* [Data for the task]:

━━━━━━━━

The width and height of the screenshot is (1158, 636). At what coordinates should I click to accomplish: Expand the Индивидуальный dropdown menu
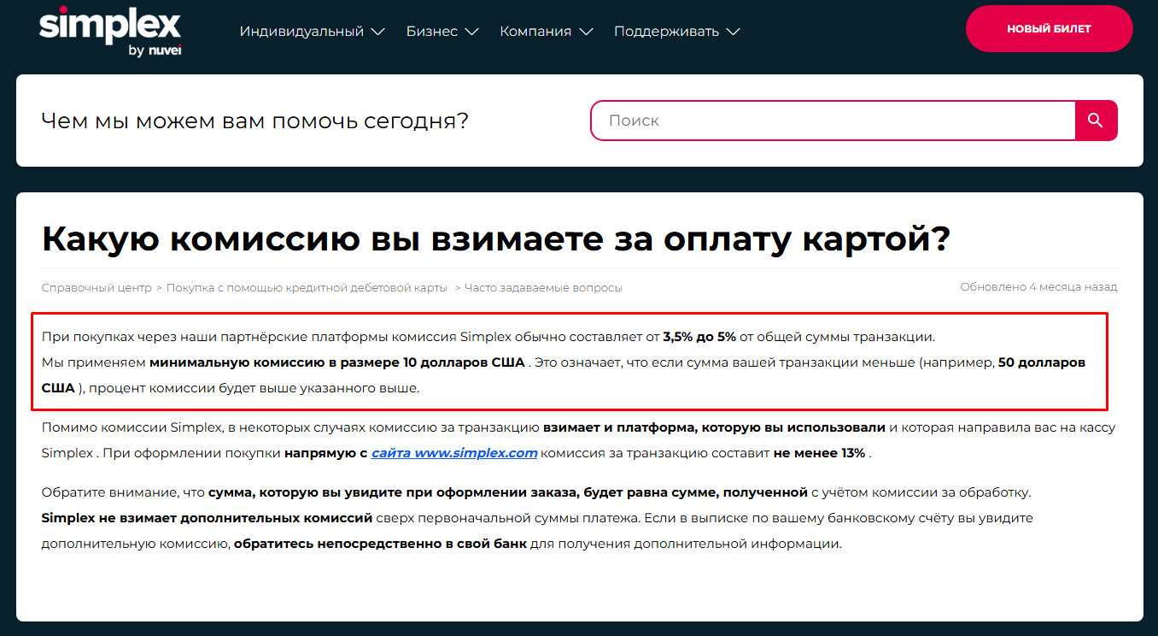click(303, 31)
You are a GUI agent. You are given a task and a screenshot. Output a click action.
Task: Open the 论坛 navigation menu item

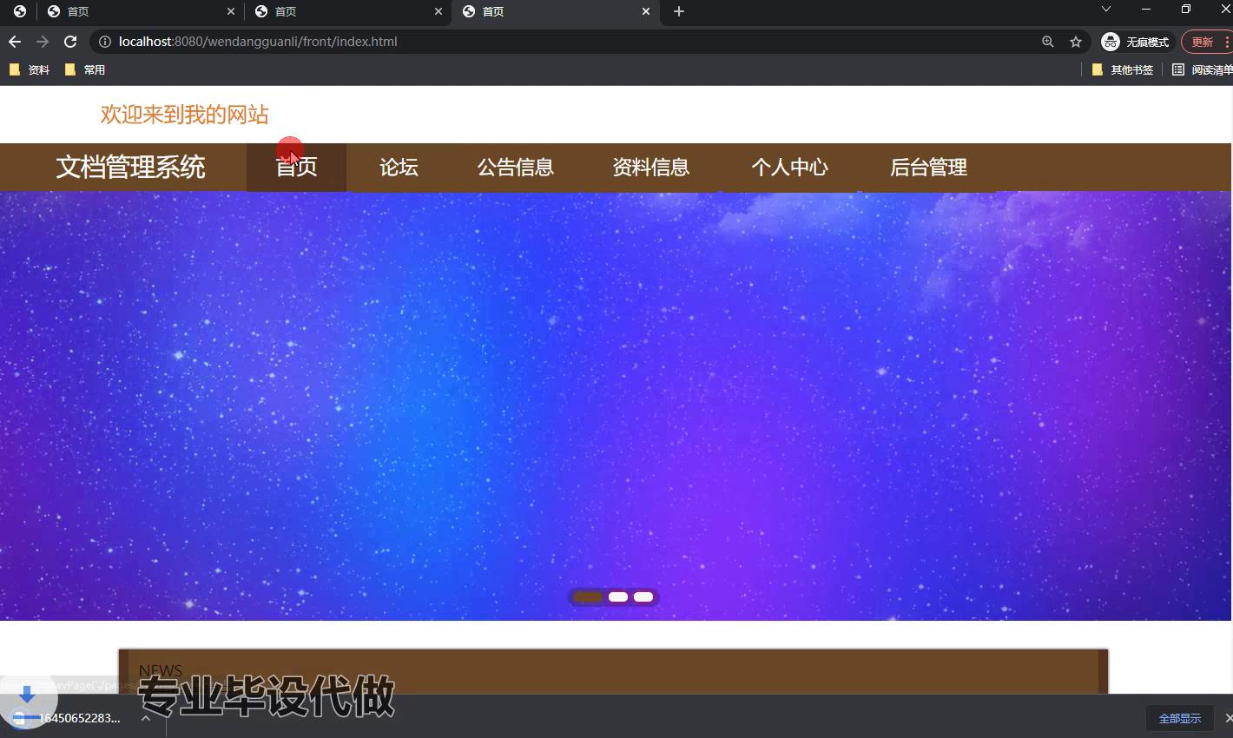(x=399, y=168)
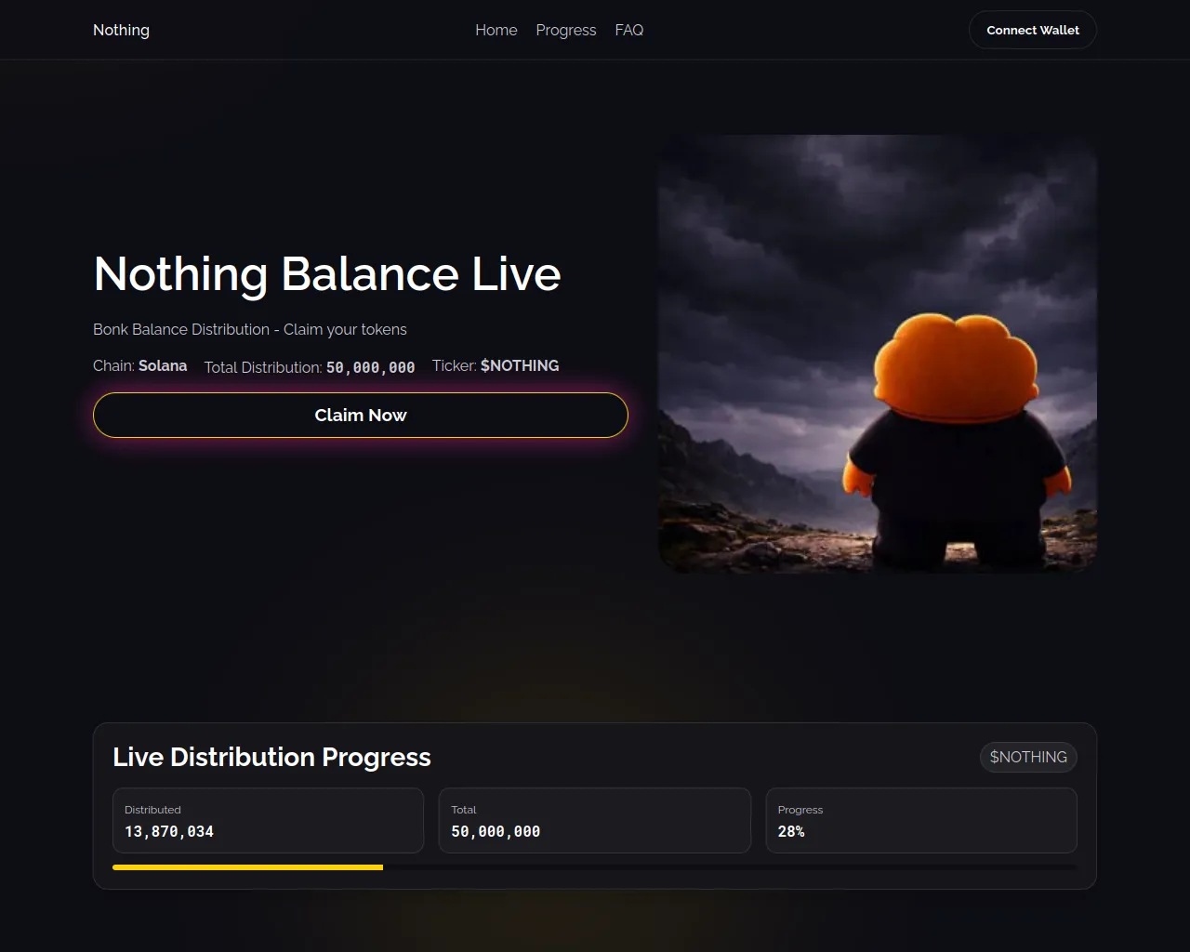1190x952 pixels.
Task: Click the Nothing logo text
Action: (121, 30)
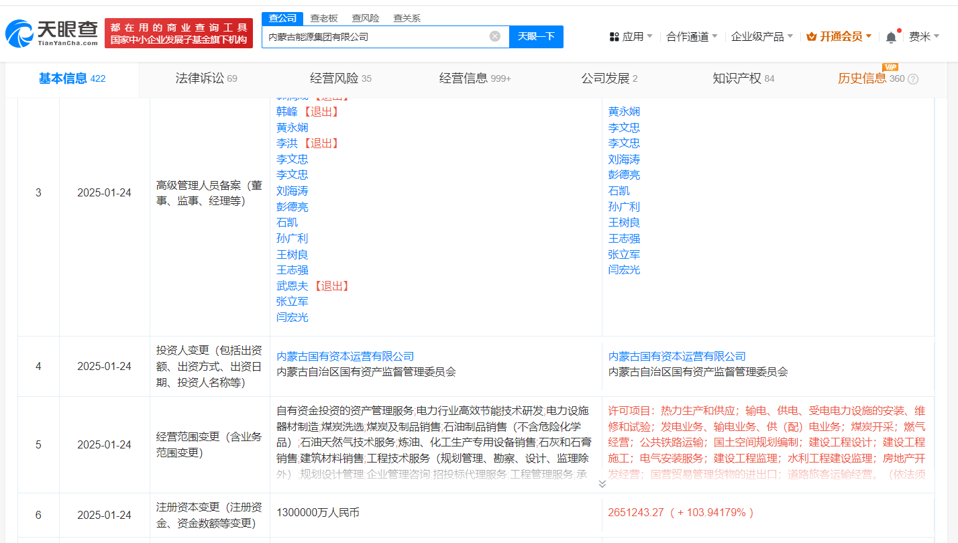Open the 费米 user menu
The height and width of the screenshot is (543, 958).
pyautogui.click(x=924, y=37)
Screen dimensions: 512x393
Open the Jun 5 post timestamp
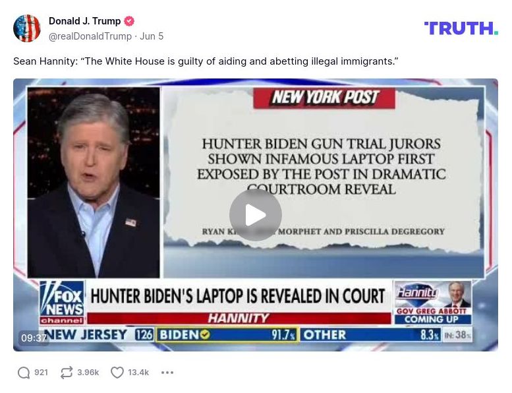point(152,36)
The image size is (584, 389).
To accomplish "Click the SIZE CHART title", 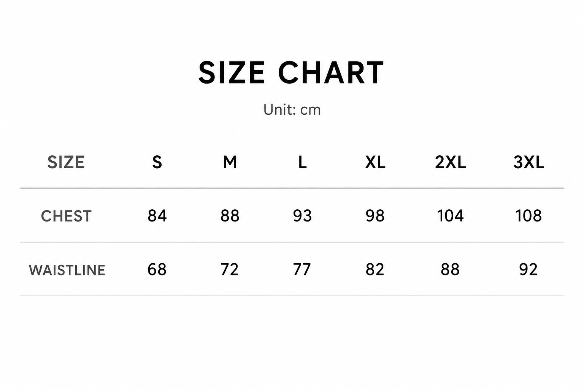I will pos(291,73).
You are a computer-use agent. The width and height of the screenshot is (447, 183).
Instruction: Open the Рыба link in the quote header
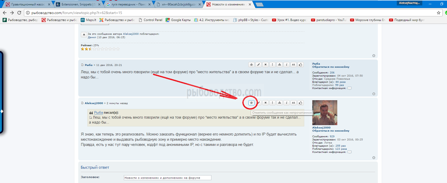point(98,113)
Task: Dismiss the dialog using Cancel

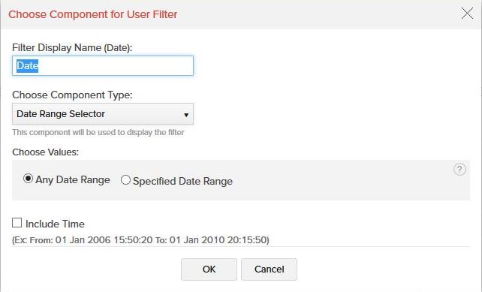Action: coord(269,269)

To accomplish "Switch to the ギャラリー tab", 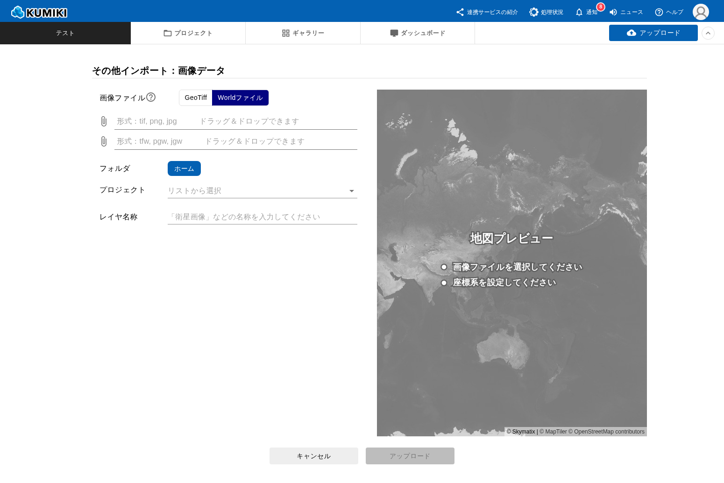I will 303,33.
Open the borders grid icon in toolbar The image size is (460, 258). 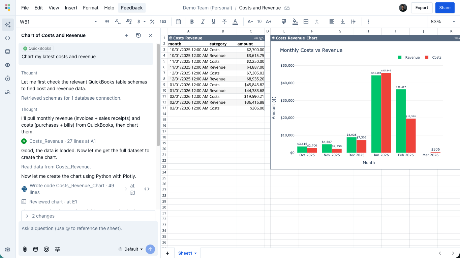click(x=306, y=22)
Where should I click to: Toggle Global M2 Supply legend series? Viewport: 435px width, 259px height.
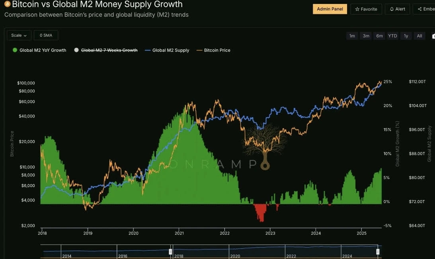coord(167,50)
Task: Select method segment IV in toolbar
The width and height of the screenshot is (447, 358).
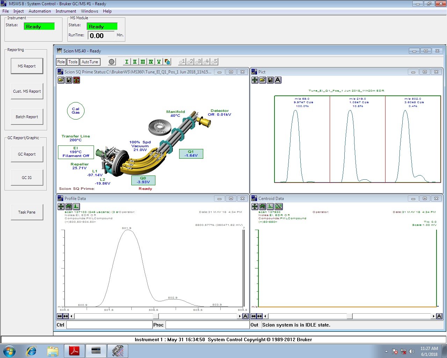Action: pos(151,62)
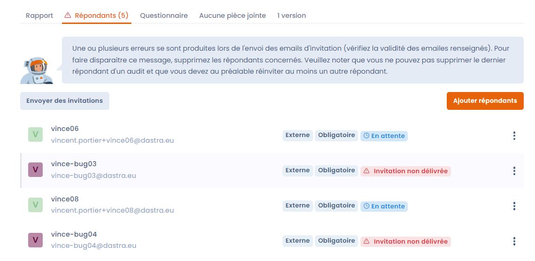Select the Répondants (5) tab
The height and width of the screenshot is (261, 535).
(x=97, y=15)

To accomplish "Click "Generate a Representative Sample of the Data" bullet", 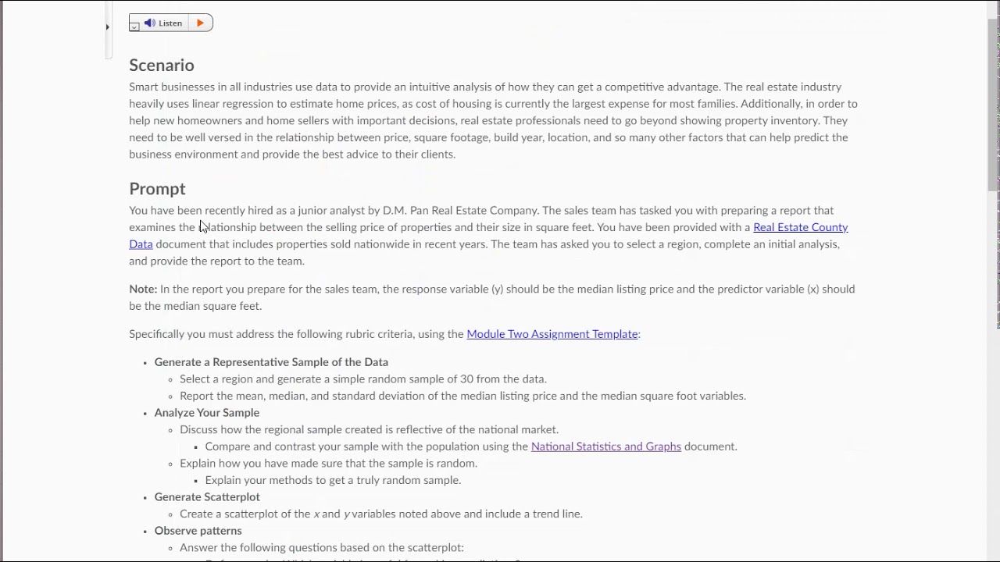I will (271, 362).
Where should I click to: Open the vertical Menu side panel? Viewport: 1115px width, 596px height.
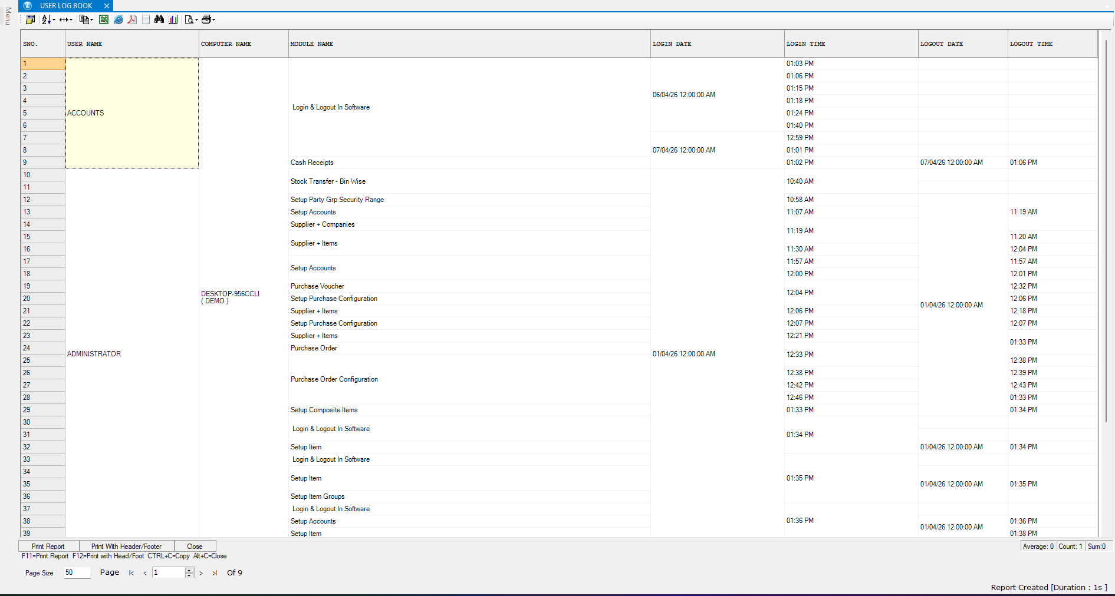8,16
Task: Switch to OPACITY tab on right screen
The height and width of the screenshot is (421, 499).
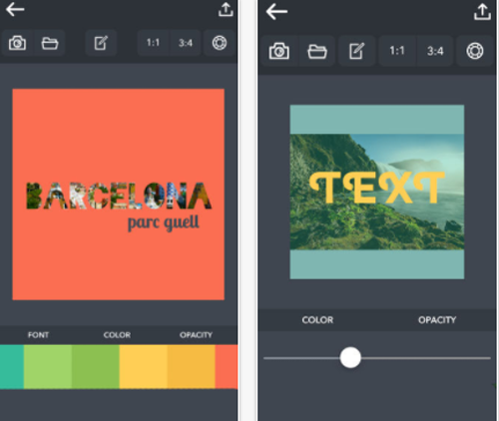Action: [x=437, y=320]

━━━━━━━━

Repeat only the lines between the start of the data and the line with "You are a GUI", including those two lines, and skip the pictures.

* [Result for this task]:
The width and height of the screenshot is (1158, 636). At what coordinates should I click to accomplish: Expand the Индивидуальный dropdown menu
click(303, 31)
You are a GUI agent. You are given a task and a screenshot. Output a click action.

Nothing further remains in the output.